Jinny is smitten by Black Arrow and her romantic vision of the noble savage. Such are her own charms that she woos the war vet into taking her back to the world he'd rejected. What happens next is all very exciting, with Casey Crowell, Peter Summers and John Winslow taking to the sky in order to save Jinny's virtue.

They needn't have worried.

Jinny might have fantasies about showing off Black Arrow at swanky Manhattan dinner parties, but beads of sweat form on his brow and body odour builds as he paddles and portages, carrying her southward. The romantic dream dissipated, Jinny strikes off on her own, gets lost and collapses, only to be rescued by Black Arrow. Unfortunately, her ill-fated trek has led both to the wall of an advancing forest fire. Black Arrow carries Jinny to safety – quite literally – but dies in the process.

Jinny learns of Black Arrow's death only after she's found by young Doctor Peter in the final pages. Any sadness and trace of guilt is swept away in what might be, before The Last Canadian, the very worst ending to a Canadian novel:
"Poor Dad," said Jinny, as Peter took her up in his arms. "I s'pose he's lost about empty million dollars' worth of timber in this awful fire."
   "But he's got you," Peter reminded her.
   "Will he want me?"
   "Well," said Peter, breathing a little heavily as he carefully lifted her over the cock-pit side, "if he doesn't, I do."
   But she wasn't listening to him. She was looking down at her hands, her sun-reddened and briar-scratched and work-hardened hands.
   "He won't be ashamed of 'em now, will he?" she said with a catch in her voice.
   You're talking too much," growled Peter, as the turning propeller flashed in the pallid sunlight. "I want you to keep quiet."
   "I won't," asserted the blanketed woman nested so close in his arms.
   "You'll have to," commanded Peter.
   "Well, I won't unless you kiss me," conceded Jinny. 
THE END
No, not Ulysses. Not even Casanova's Homecoming.
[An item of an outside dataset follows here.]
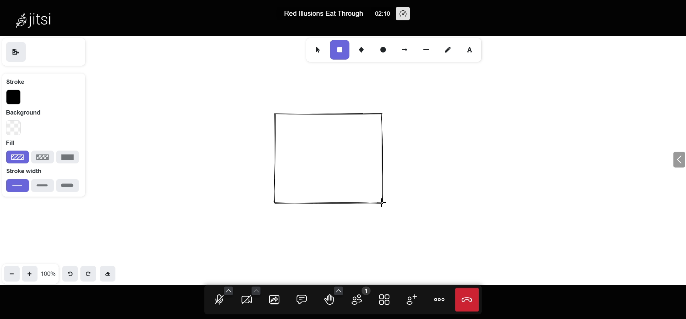  I want to click on chat, so click(302, 299).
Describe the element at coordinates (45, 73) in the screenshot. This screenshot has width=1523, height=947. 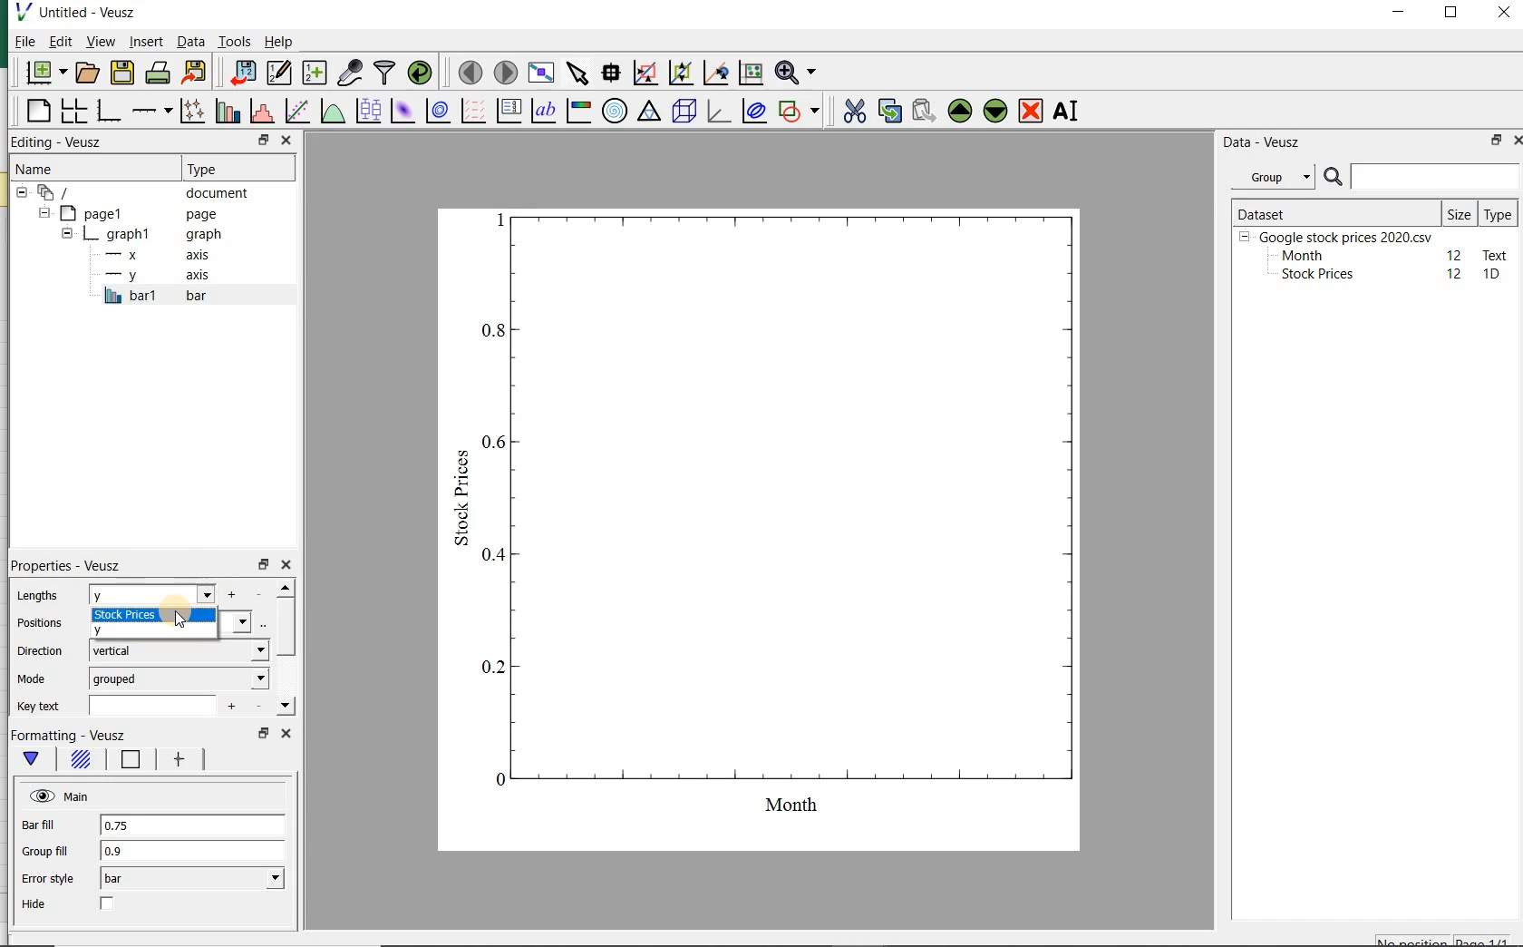
I see `new document` at that location.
Object: My copy, fairly fragile and lacking jacket, was purchased last December at a London bookstore located just two kilometres from the author's second childhood home. I'm guessing that it's at best first edition, second state, coming after copies bound in red cloth with gold lettering.

Access: The Bobbs-Merrill edition appears to have been printed as a split-run with McClelland & Stewart. A cheap A.L. Burt reprint followed, which in turn was followed by nothing. The novel is in the public domain in Canada, but I'm not about to suggest that any publisher take it on.

Anyone wishing to add the Bobbs-Merrill White Hands to their collection will find plenty of decent jacketless copies going for five dollars and less. Expect to pay six times as much for the uncommon McClelland & Stewart Canadian edition. The only first edition – American – listed with dust jacket is going for US$165.

The novel is found in the public libraries of Chatham-Kent and London, as well as eleven of our university libraries. Once again, Library and Archives Canada fails.

* See: Case 90 in Richard von Krafft-Ebing's Psychopathia Sexualis.